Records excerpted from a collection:
· · · · ·

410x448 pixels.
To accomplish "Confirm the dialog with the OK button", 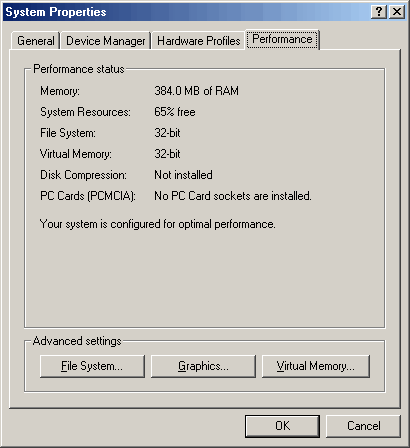I will pyautogui.click(x=282, y=426).
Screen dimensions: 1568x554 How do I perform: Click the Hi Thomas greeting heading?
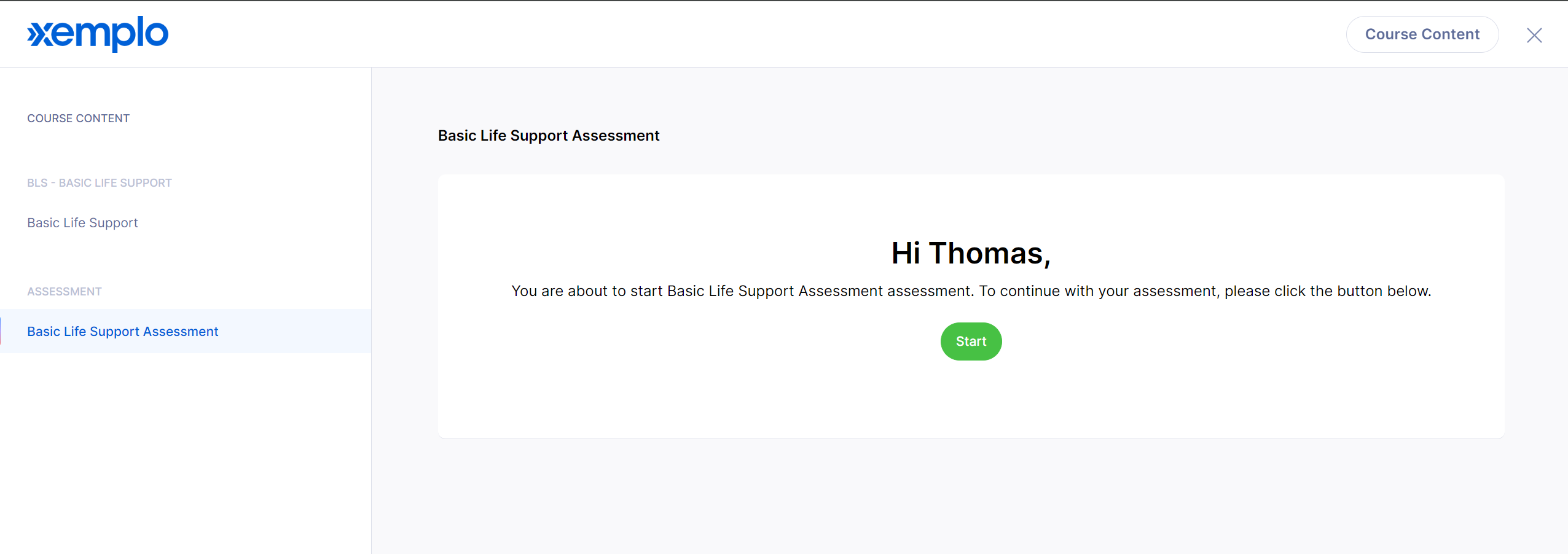[971, 254]
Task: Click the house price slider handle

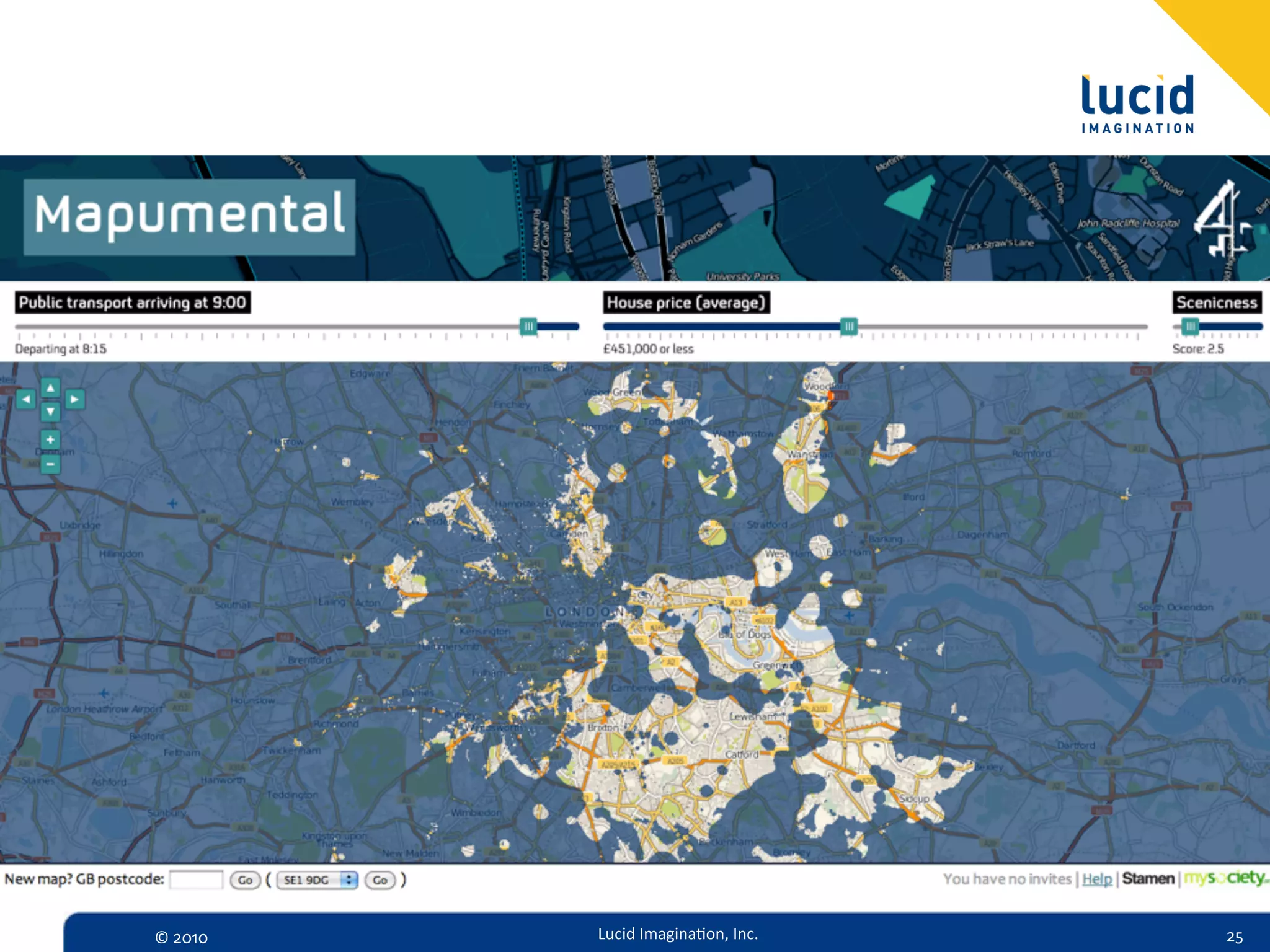Action: (848, 326)
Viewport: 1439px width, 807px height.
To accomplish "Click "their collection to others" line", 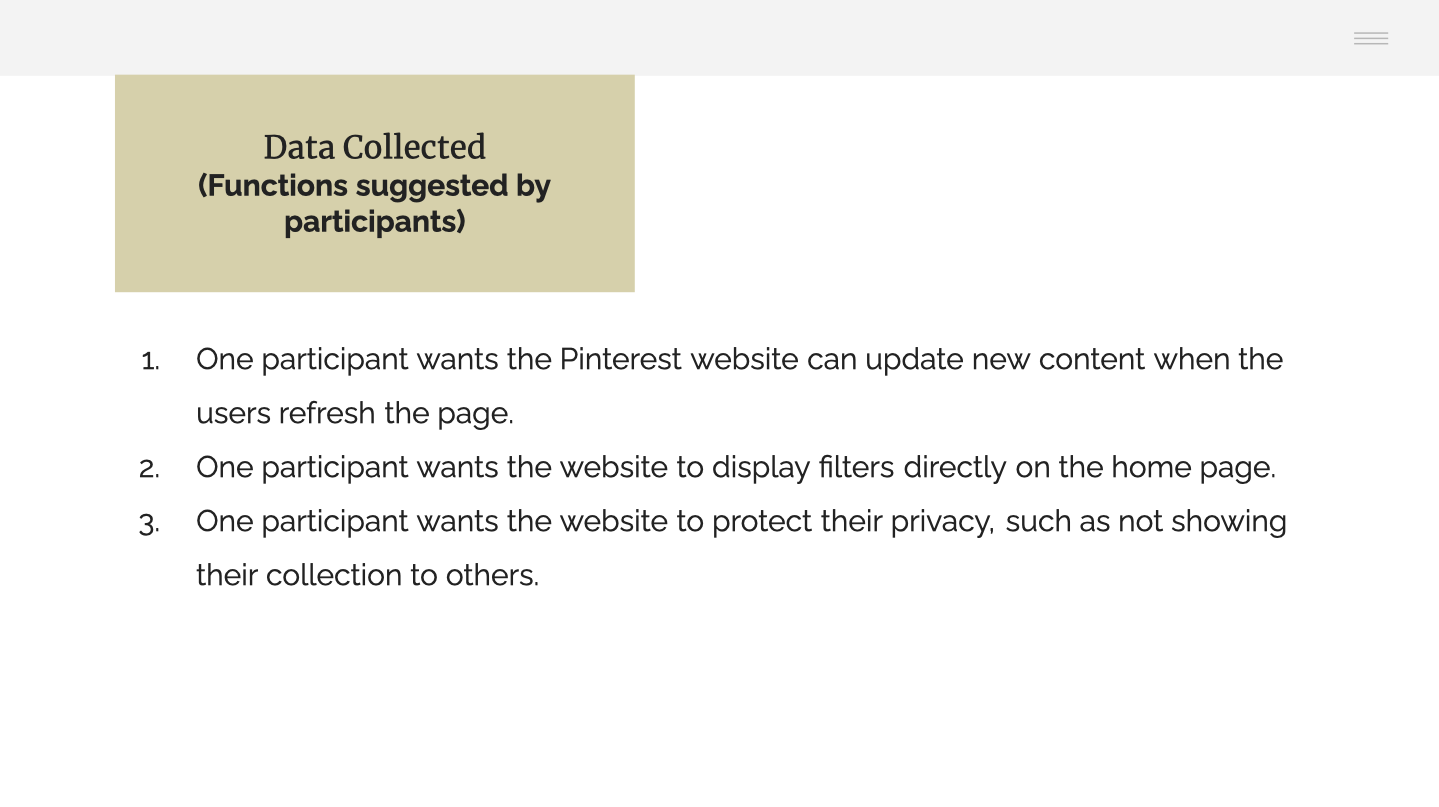I will (x=368, y=575).
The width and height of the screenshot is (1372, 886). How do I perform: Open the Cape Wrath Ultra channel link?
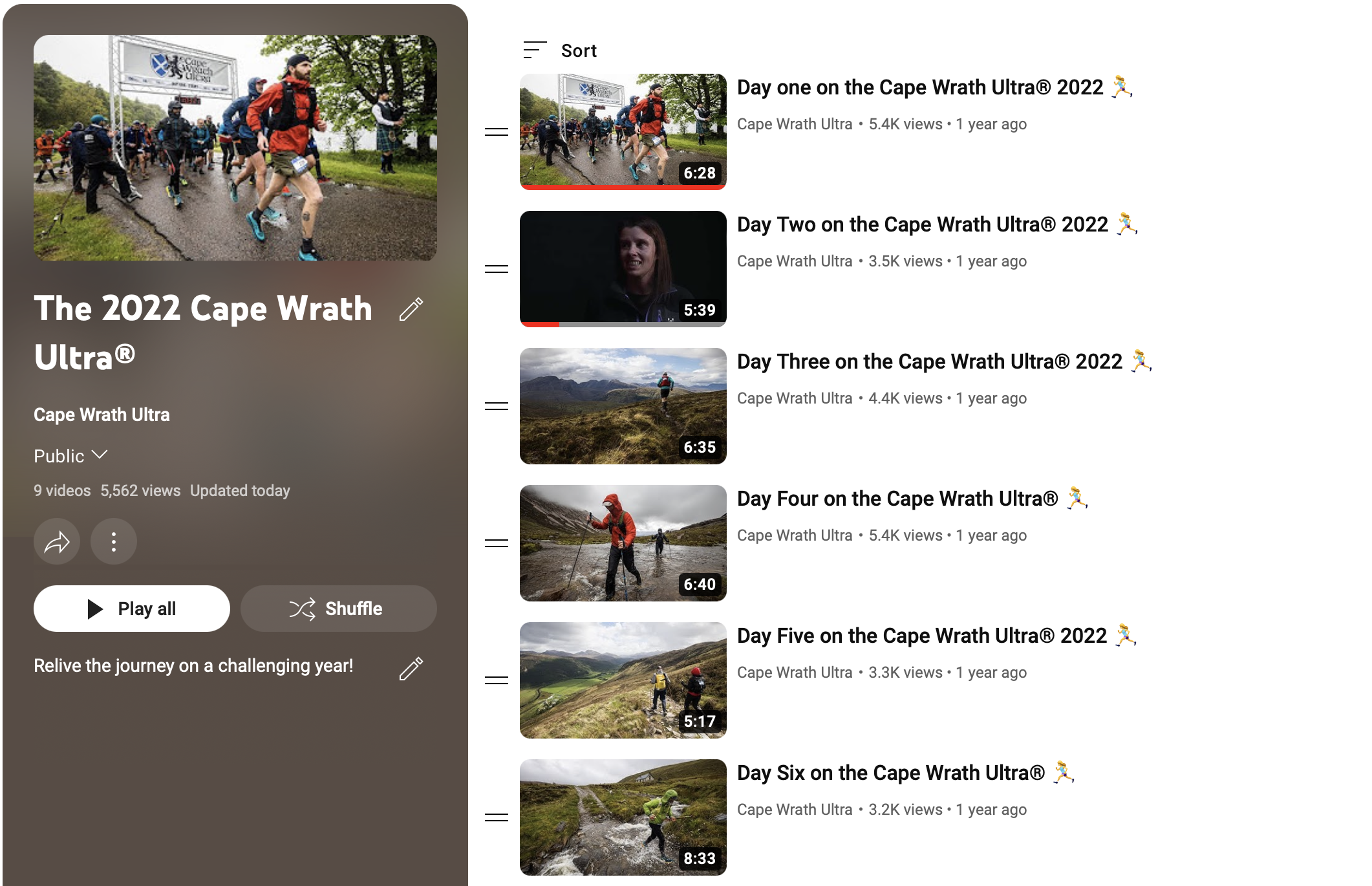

· · · · ·

Identify every line in the listing above that contains the string "perform", treating case as significant, and copy each of those lines.

Screen dimensions: 1568x554 How do I perform: Click the Hi Thomas greeting heading?
The width and height of the screenshot is (1372, 886). How do I perform: Open the Cape Wrath Ultra channel link?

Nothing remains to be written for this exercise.